Informal dress, known as ratcatcher, is usually worn during autumn hunting (cub hunting) prior to opening meet. Ratcatcher may also be worn for informal meets during the regular season.
Ladies and Gentlemen wear a tweed coat or hacking jacket; natural-colored (buff or tan, but never white) breeches; shirt and colored tie or ratcatcher shirt with collar and stock pin; tattersall vest; brown leather gloves; brown or black field boots; and hunt cap or safety helmet .
Remember, while it is not required of adult riders, a certified safety helmet (in black) is ALWAYS acceptable attire!
Formal hunting attire is always proper and is never considered over-dressed. Formal hunting attire will be worn at weekend, holiday, and joint meets. The Master may call for a suspension of formal attire when weather is poor for example when temperatures are well below freezing or a heavy rain.
Ladies wear a black frock coat or Melton Coat with plain black buttons. A lady will wear a canary or tattersall waistcoat; a white shirt with a white stock tie and a horizontal gold pin; buff or tan britches of twill, cord, or leather; wash, brown or black leather leather gloves ( string gloves are also acceptable ) and regular hunting spurs high on the heel. Boots will be of black, calf without tops -- tabs are sewn in but not sewn down.
What are "Colors?"
"Colors" is a term which applies to the hunt uniform or livery. The hunt-peculiar color on the formal coat's collar and buttons with the hunt insignia. The privilege of wearing the hunt uniform (i.e. "entitled" to wear colors' or "awarded one's colors") can been granted only by a Master. This is done in recognition of a member's demonstrated responsibility and ability in the hunting field, as well as for their continued loyal support of the hunt outside of the hunt field. Once a member is entitled to wear their hunt's colors , gentlemen generally change to a scarlet coat with hunt colors on the collar and with brass buttons with the hunt insignia. Ladies wear the hunt colors on a black coat's collar, have the insignia on black buttons, and may have black patent leather tops on their dress boots.
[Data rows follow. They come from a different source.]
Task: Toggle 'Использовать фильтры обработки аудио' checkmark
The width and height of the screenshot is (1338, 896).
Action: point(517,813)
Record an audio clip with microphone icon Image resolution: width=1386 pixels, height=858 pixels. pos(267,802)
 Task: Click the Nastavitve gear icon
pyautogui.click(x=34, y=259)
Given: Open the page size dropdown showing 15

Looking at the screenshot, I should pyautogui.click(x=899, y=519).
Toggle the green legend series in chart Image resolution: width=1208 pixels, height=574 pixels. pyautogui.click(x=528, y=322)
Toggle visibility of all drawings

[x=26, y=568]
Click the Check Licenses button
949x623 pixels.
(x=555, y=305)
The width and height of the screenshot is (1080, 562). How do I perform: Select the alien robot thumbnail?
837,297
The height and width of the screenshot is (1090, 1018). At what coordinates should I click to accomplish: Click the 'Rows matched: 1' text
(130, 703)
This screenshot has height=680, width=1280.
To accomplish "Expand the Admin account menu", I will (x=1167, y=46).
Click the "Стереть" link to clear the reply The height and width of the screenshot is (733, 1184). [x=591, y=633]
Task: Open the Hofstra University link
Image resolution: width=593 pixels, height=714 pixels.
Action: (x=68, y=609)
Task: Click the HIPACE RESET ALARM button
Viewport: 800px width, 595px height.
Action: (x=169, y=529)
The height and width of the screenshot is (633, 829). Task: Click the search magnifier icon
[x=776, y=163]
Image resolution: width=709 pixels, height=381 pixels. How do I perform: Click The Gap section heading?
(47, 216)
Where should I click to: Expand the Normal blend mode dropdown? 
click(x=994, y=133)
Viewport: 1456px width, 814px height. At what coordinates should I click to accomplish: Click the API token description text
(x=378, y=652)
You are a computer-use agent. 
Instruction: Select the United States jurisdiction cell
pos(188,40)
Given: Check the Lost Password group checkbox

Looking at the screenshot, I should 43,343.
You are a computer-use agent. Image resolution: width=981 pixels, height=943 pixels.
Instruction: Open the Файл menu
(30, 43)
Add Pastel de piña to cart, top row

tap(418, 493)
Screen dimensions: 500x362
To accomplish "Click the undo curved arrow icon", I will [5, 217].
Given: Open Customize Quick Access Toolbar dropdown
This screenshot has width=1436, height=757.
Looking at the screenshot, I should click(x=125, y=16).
Small brass buttons with he hunt insignia may also be worn on the waistcoat.
Colors and scarlet coats are worn on a formal day when hunting with one's own hounds (including joint meets) wherever that may be.
Wearing colors is never assumed when hunting with another pack. Visitors
should wear black or seek permission from the host Master to wear their colors.
Saddle flasks, sandwich cases, fence tools, holsters, camera cases, etc. should be unobtrusive and made of leather. Coats should remain buttoned while a rider is mounted. Fancy jewelry and perfume are inappropriate. As a nod to practicality, authentic-looking rubber riding boots are acceptable. Hunting tack is simply that which is most appropriate for the job: plain and strong. Bridles, reins, and stirrup leathers cut from a heavier pattern are more dependable in the hunt field. It must be clean, serviceable, and reliable. Check girth, reins, and stirrup leathers frequently. Breast plates are a good idea, both for the comfort of the horse and the added safety of the rider.
If a hunt whip cannot be safely carried, a rider should at least carry a crop, but it should never be carried in one's boot.
With respect for the overall visual picture, the less correctly turned out riders should remain in the rear of the field.